Series xfs: only reset incore inode health state flags when reclaiming an inode | expand

Commit Message

Darrick J. Wong March 20, 2021, 4:40 p.m. UTC
From: Darrick J. Wong <djwong@kernel.org>

While running some fuzz tests on inode metadata, I noticed that the
filesystem health report (as provided by xfs_spaceman) failed to report
the file corruption even when spaceman was run immediately after running
xfs_scrub to detect the corruption.  That isn't the intended behavior;
one ought to be able to run scrub to detect errors in the ondisk
metadata and be able to access to those reports for some time after the
scrub.

After running the same sequence through an instrumented kernel, I
discovered the reason why -- scrub igets the file, scans it, marks it
sick, and ireleases the inode.  When the VFS lets go of the incore
inode, it moves to RECLAIMABLE state.  If spaceman igets the incore
inode before it moves to RECLAIM state, iget reinitializes the VFS
state, clears the sick and checked masks, and hands back the inode.  At
this point, the caller has the exact same incore inode, but with all the
health state erased.

In other words, we're erasing the incore inode's health state flags when
we've decided NOT to sever the link between the incore inode and the
ondisk inode.  This is wrong, so we need to remove the lines that zero
the fields from xfs_iget_cache_hit.

As a precaution, we add the same lines into xfs_reclaim_inode just after
we sever the link between incore and ondisk inode.  Strictly speaking
this isn't necessary because once an inode has gone through reclaim it
must go through xfs_inode_alloc (which also zeroes the state) and
xfs_iget is careful to check for mismatches between the inode it pulls
out of the radix tree and the one it wants.

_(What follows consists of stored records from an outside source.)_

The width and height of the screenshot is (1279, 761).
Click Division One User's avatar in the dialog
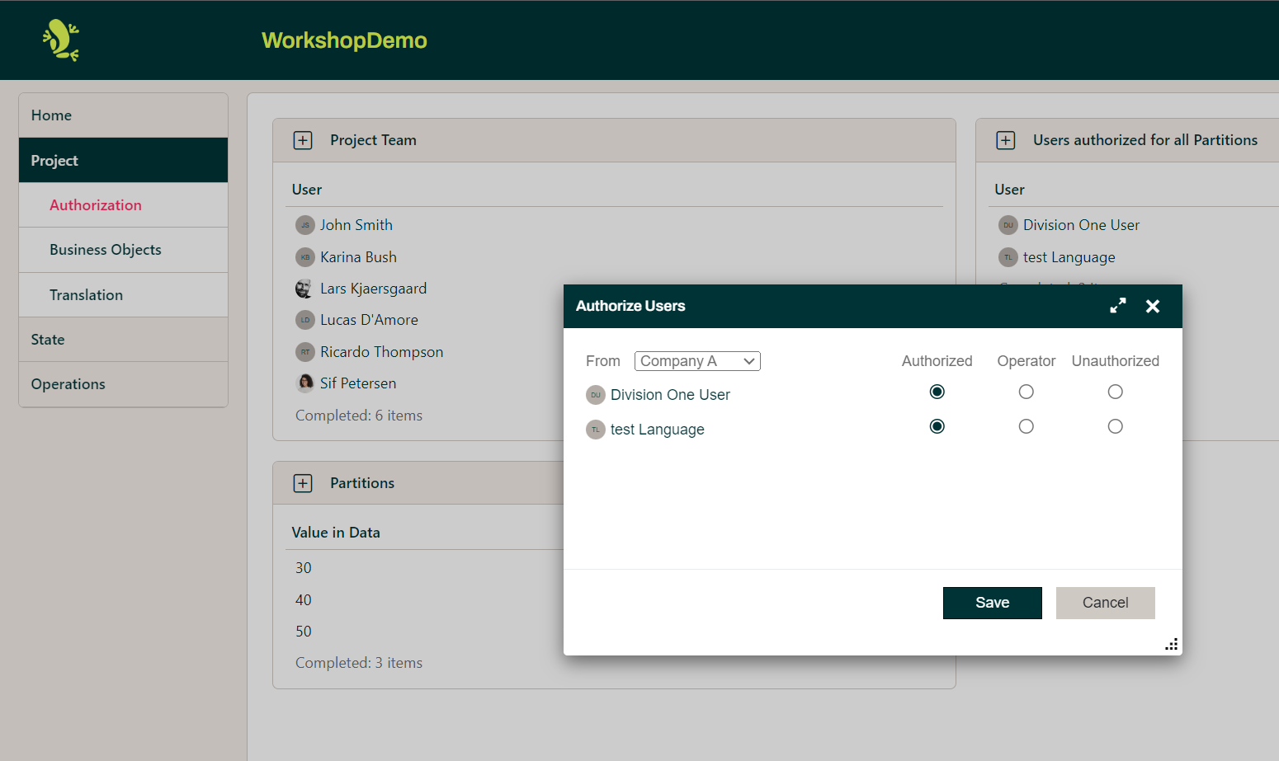pos(595,394)
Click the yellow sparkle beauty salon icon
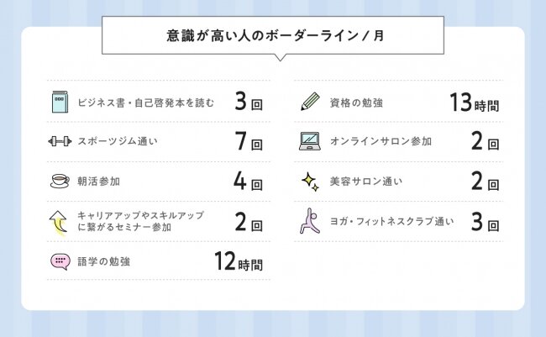Screen dimensions: 546x337 [310, 182]
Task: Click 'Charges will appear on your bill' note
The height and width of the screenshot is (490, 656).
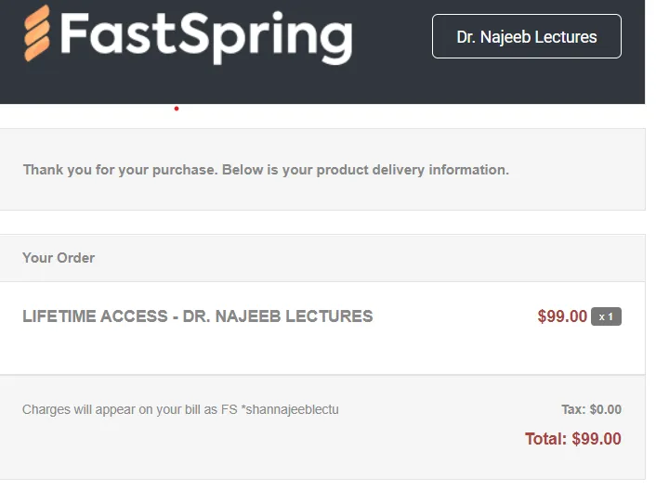Action: pyautogui.click(x=120, y=409)
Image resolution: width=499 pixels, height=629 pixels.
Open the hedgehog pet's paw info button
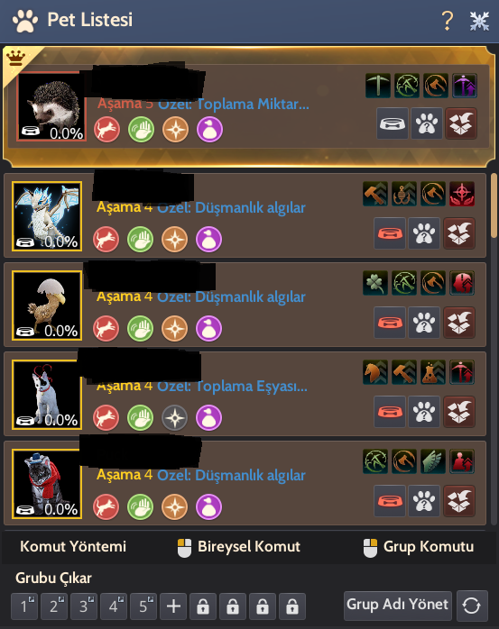coord(427,123)
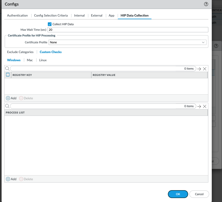Clear process list search with the X icon
The height and width of the screenshot is (202, 222).
tap(205, 106)
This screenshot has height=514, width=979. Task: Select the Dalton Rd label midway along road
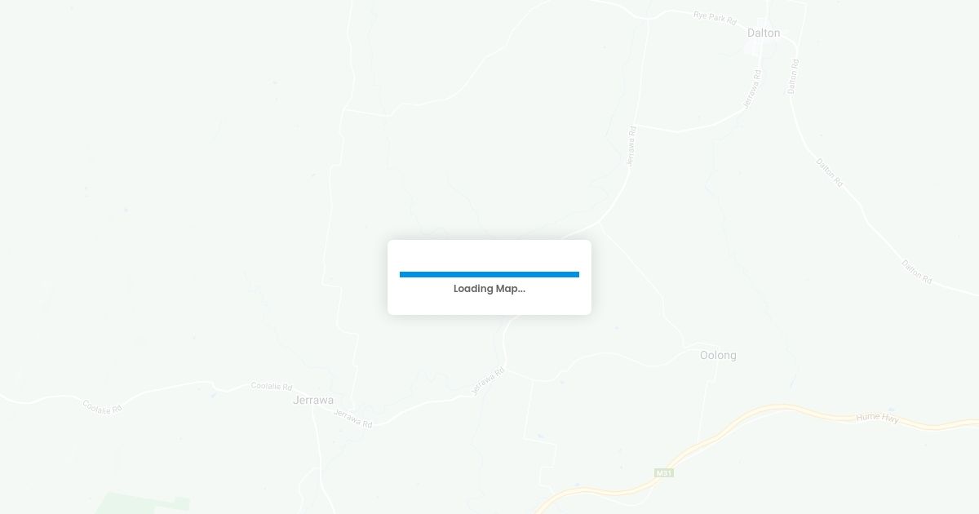830,172
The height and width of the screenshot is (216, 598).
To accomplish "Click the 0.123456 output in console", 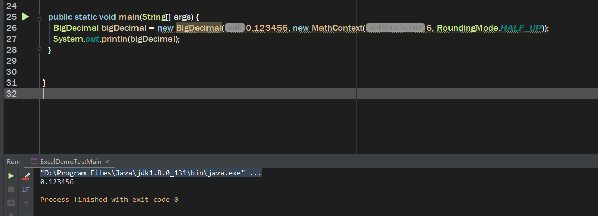I will pyautogui.click(x=56, y=182).
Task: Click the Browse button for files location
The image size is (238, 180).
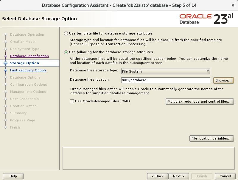Action: (223, 80)
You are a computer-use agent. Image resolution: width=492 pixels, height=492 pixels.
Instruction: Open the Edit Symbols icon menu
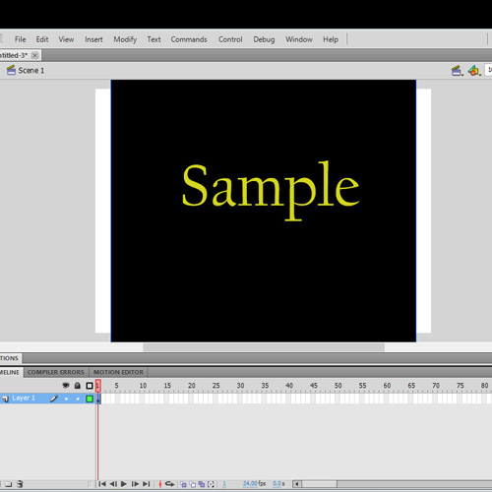(x=474, y=71)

Fixes: 6772c1f11206 ("xfs: track metadata health status")
Signed-off-by: Darrick J. Wong <djwong@kernel.org>
---
 fs/xfs/xfs_icache.c |    4 ++--
 1 file changed, 2 insertions(+), 2 deletions(-)

Comments

Brian Foster March 22, 2021, 3:07 p.m. UTC | #1
On Sat, Mar 20, 2021 at 09:40:07AM -0700, Darrick J. Wong wrote:
> From: Darrick J. Wong <djwong@kernel.org>
> 
> While running some fuzz tests on inode metadata, I noticed that the
> filesystem health report (as provided by xfs_spaceman) failed to report
> the file corruption even when spaceman was run immediately after running
> xfs_scrub to detect the corruption.  That isn't the intended behavior;
> one ought to be able to run scrub to detect errors in the ondisk
> metadata and be able to access to those reports for some time after the
> scrub.
> 
> After running the same sequence through an instrumented kernel, I
> discovered the reason why -- scrub igets the file, scans it, marks it
> sick, and ireleases the inode.  When the VFS lets go of the incore
> inode, it moves to RECLAIMABLE state.  If spaceman igets the incore
> inode before it moves to RECLAIM state, iget reinitializes the VFS
> state, clears the sick and checked masks, and hands back the inode.  At
> this point, the caller has the exact same incore inode, but with all the
> health state erased.
> 

So this requires some degree of cache pressure to reproduce, right?
I.e., the inode likely does not immediately go to reclaimable state on
release, but rather the vfs eventually decides to evict and we
inactivate from there. If we grab the inode after that point, it
effectively behaves as if the inode structure was freed and we re-read
from disk because we cleared health state earlier than necessary.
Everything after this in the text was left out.